(Dataset entries)
* * * *

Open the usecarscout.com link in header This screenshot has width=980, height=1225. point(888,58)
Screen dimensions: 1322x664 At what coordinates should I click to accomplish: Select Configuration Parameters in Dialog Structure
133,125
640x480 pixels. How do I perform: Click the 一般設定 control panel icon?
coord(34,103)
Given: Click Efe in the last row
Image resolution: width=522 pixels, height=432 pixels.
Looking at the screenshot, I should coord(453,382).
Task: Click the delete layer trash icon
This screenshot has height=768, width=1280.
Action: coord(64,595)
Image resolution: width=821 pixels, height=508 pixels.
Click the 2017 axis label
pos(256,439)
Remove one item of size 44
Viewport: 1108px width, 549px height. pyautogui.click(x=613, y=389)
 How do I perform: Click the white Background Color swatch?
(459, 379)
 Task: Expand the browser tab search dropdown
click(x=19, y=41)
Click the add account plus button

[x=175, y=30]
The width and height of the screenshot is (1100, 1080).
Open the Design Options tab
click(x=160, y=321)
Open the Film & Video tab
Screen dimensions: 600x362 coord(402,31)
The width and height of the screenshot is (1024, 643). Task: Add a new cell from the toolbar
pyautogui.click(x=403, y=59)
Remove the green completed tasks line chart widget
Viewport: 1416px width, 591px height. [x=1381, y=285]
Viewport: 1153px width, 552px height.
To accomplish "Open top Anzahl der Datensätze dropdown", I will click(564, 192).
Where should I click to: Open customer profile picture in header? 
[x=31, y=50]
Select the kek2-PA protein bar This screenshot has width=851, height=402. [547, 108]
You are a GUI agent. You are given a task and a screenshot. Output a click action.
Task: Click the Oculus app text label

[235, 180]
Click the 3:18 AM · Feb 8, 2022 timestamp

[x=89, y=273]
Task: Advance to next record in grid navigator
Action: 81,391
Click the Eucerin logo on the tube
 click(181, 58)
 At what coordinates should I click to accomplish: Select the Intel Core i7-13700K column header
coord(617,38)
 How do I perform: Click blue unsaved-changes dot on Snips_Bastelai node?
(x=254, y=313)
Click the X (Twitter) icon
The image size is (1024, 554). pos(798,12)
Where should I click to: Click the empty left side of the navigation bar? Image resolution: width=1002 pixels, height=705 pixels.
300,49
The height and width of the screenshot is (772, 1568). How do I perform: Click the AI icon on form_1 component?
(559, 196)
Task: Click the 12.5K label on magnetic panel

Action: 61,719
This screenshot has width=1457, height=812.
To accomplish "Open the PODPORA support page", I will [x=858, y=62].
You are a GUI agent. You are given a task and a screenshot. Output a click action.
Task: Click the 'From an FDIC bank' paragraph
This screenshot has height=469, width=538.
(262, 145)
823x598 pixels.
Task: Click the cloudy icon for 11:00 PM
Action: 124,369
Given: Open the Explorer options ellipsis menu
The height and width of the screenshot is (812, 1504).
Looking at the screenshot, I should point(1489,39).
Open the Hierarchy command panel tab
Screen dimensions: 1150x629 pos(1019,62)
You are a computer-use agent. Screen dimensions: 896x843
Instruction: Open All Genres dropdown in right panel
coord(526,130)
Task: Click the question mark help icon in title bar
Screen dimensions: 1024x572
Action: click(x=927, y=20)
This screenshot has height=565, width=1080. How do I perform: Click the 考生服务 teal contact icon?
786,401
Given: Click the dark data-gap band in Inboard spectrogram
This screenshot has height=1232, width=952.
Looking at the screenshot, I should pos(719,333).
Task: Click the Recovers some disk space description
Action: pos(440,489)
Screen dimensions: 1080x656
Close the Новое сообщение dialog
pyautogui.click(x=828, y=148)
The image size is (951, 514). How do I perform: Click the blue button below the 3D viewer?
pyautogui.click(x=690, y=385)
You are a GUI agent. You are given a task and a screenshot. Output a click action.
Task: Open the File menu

* * * *

Directions for this task: Please copy, word for word, every line from the first line of the records through the line containing "Task: Click the delete layer trash icon", with both of those lines included and nothing else.

Exercise solution:
Open the usecarscout.com link in header This screenshot has width=980, height=1225. point(888,58)
Screen dimensions: 1322x664 At what coordinates should I click to accomplish: Select Configuration Parameters in Dialog Structure
133,125
640x480 pixels. How do I perform: Click the 一般設定 control panel icon?
coord(34,103)
Given: Click Efe in the last row
Image resolution: width=522 pixels, height=432 pixels.
Looking at the screenshot, I should coord(453,382).
Task: Click the delete layer trash icon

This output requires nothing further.